◆ Work item
Retype, without any change, the line that contains "Olvidaste tu contraseña? (75, 475)" and every line that follows it to the end of the entries, and nothing else.

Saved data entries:
....

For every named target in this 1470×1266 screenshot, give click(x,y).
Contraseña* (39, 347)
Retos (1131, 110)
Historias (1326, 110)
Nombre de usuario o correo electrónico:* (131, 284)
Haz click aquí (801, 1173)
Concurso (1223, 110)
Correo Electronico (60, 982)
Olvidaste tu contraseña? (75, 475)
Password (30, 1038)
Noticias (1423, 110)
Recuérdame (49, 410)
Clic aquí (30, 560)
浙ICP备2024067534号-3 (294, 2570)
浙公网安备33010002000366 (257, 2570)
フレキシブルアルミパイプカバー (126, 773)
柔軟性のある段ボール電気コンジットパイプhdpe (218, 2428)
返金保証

....

◆ Task solution
Olvidaste tu contraseña? (75, 475)
Password (30, 1038)
Noticias (1423, 110)
Recuérdame (49, 410)
Clic aquí (30, 560)
浙ICP备2024067534号-3 (294, 2570)
浙公网安备33010002000366 (257, 2570)
フレキシブルアルミパイプカバー (126, 773)
柔軟性のある段ボール電気コンジットパイプhdpe (218, 2428)
返金保証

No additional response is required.